━━ Listed entries

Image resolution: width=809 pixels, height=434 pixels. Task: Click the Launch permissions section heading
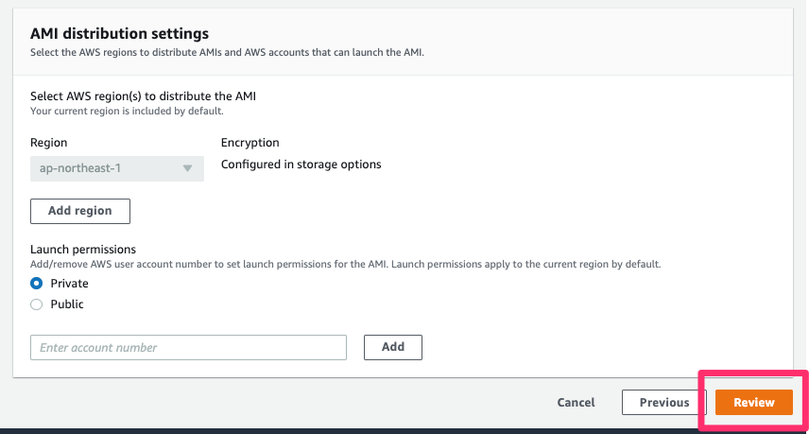83,250
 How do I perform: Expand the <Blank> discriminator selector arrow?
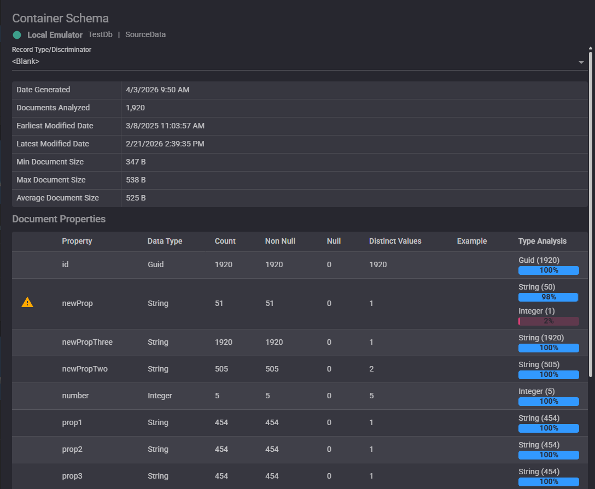click(x=581, y=62)
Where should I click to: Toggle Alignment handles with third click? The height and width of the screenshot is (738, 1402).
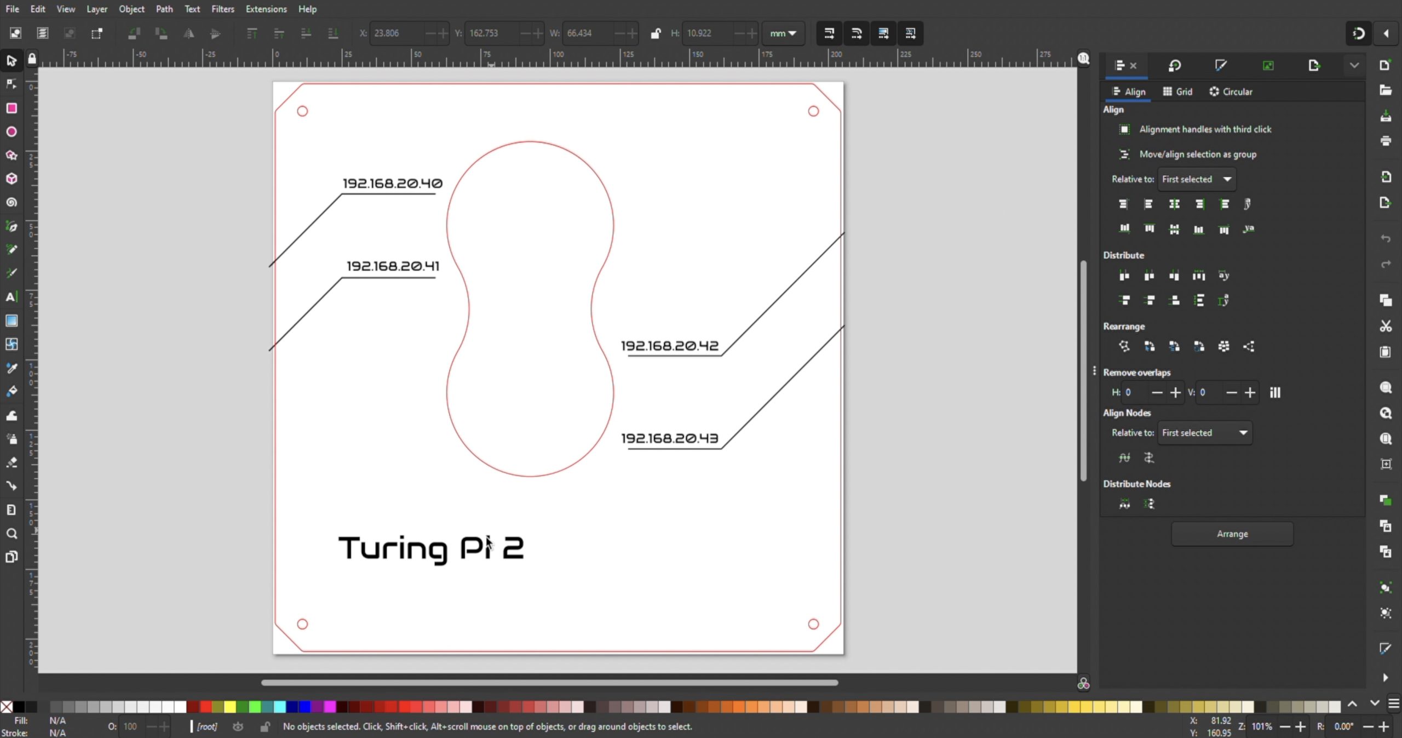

━━━━

Goal
Retype every line of the material word for word, omitting the pictures.

Written reply
Image resolution: width=809 pixels, height=434 pixels. Task: Click the Launch permissions section heading
83,250
 How do I perform: Expand the <Blank> discriminator selector arrow?
click(x=581, y=62)
Where should I click to: Toggle Alignment handles with third click? The height and width of the screenshot is (738, 1402).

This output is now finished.